Count number of unique values without hitting series-limit

I am using Grafana together with Grafana Loki to monitor a service through its access logs. I have been able to extract the number of requests over a given time range, as well as the top 10 paths and requests to specific URLs.

What I would also like to count is the number of unique users. My possibilities are very limited here, so I decided to count the number of unique IPs as an approximation. But when I run the following query on larger time frames (7 days in my case), it fails due to the 500 series limit.

count(count_over_time({job="data-collections-explorer", code="200"} | regexp `^(?:[^ ]+ )?(?P<ip>[^ ]+) - -.*` | keep ip [$__range]))

I understand why the query runs into this issue (more than 500 unique IPs resulting in more than 500 time queries), but I was hoping there are alternative ways to retrieve the metric I am looking for. In my case, I don’t even need the time series that count_over_time creates, I just want the absolute number of unique values over the given range. Is there any way of doing something like this in LogQL?

I assume using the tranformations in the Grafana Dashboards is not a good approach, as it would run into the line limit. (1000 log lines, which is the limit, reaches only 2 days into the past in my case)

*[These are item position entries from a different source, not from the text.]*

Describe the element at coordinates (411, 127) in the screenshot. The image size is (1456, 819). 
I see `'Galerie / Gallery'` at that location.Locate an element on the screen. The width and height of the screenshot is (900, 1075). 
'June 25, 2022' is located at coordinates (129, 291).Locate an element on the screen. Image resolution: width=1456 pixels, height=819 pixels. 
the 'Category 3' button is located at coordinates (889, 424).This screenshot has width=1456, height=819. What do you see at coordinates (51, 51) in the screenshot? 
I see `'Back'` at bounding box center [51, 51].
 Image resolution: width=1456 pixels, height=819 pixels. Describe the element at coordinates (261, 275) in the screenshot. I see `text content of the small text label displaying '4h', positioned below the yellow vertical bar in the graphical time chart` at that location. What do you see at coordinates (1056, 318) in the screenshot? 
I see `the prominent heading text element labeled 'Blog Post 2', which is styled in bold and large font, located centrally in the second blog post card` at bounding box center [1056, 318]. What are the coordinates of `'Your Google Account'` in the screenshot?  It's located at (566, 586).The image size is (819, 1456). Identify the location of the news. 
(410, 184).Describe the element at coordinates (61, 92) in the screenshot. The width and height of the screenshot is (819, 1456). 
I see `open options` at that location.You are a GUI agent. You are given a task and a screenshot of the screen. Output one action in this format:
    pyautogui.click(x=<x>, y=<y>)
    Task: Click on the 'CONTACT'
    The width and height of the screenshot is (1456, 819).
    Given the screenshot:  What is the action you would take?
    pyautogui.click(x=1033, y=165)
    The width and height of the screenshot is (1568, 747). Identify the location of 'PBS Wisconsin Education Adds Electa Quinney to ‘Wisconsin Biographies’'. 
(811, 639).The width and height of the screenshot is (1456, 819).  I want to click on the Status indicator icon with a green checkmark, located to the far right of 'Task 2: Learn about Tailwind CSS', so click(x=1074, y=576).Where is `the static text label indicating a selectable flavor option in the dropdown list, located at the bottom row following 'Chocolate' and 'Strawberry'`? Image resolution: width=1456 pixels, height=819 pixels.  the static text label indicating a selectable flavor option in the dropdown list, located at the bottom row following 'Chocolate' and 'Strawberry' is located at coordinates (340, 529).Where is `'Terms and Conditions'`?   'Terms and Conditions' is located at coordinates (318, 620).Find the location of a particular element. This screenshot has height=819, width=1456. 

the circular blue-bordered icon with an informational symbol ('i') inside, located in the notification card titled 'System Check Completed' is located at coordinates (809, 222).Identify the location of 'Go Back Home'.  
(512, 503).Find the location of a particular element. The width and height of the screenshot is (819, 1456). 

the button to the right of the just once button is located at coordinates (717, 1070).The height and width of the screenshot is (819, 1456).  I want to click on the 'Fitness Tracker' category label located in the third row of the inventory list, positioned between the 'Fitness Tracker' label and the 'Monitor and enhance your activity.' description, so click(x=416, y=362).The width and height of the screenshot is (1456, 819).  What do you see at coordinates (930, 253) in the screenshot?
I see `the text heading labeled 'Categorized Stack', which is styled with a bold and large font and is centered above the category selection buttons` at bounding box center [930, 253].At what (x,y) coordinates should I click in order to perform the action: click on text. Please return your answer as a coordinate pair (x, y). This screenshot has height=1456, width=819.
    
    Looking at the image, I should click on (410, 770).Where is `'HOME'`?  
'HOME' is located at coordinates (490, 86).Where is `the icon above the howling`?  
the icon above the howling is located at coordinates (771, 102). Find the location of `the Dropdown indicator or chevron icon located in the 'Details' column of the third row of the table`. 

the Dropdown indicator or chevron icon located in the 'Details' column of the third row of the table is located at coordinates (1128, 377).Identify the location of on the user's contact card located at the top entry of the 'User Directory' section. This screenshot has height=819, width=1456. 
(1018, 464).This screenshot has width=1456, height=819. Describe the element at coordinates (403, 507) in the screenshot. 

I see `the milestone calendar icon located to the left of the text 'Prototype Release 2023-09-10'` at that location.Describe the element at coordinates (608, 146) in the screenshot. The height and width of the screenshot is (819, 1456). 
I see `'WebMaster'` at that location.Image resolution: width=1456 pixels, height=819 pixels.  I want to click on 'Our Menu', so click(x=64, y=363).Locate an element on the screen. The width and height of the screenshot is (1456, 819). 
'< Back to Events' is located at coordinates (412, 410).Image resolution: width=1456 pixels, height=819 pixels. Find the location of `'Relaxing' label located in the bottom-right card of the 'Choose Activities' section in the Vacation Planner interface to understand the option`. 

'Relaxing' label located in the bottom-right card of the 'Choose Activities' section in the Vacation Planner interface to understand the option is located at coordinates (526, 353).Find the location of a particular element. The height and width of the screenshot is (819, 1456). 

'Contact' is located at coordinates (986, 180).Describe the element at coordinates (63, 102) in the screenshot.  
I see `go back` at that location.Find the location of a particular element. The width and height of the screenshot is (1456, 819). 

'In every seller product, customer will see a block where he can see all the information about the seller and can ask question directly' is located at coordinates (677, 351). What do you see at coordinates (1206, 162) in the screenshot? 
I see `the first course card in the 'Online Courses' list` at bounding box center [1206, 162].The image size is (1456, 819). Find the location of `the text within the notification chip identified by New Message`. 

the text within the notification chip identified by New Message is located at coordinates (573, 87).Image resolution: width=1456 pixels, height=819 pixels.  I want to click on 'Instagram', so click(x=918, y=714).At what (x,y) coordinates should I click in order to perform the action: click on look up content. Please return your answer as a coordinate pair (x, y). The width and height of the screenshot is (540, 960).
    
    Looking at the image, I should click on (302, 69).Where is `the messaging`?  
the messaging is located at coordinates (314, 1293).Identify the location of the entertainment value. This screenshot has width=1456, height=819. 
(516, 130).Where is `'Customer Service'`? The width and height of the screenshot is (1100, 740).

(Side note: I already have set up recording rules for unique IPs in the last 24 hours, I am just looking for ways to make the above query work. That would allow me to also record the number of unique IPs per 7 days)

Thank you for taking the time to read my post :smile:

How about this?

count(
  sum by (ip) (
    count_over_time(
      {job="data-collections-explorer", code="200"}
        | regexp `^(?:[^ ]+ )?(?P<ip>[^ ]+) - -.*`
      [$__range]
    )
  )
)
1 Like

Thank you for your reply. While your idea sadly does not work (still produces the 500 series limit error), it gave me the idea to try something else. Instead of doing a count_over_time on the whole $__range, I instead now do it on just 1h. Since the labels (IPs) are preserved in the time series per 1h, I can then count over those using a Reduce transformation (where I calculate the total number of accesses per IP over all 1h segments). Then I display the data in a Stat, where I can choose to display the count of values in the response. That yields exactly the number of unique IPs over the entire time range, and even goes beyond 500 IPs.

If you need counting big number of unique label values (for example, millions of unique ip addresses), then Loki won’t help here :frowning: Try VictoriaLogs then - it provides count_uniq() stats function, which can count millions of unique values in a blink of an eye. For example, the following query counts the number of unique ip values over the selected time range in Grafana:

{job="data-collections-explorer", code="200"}
    | extract " <ip> - -"
    | stats count_uniq(ip) as uniq_ips

The ip values are extracted from the log message using the extract pipe.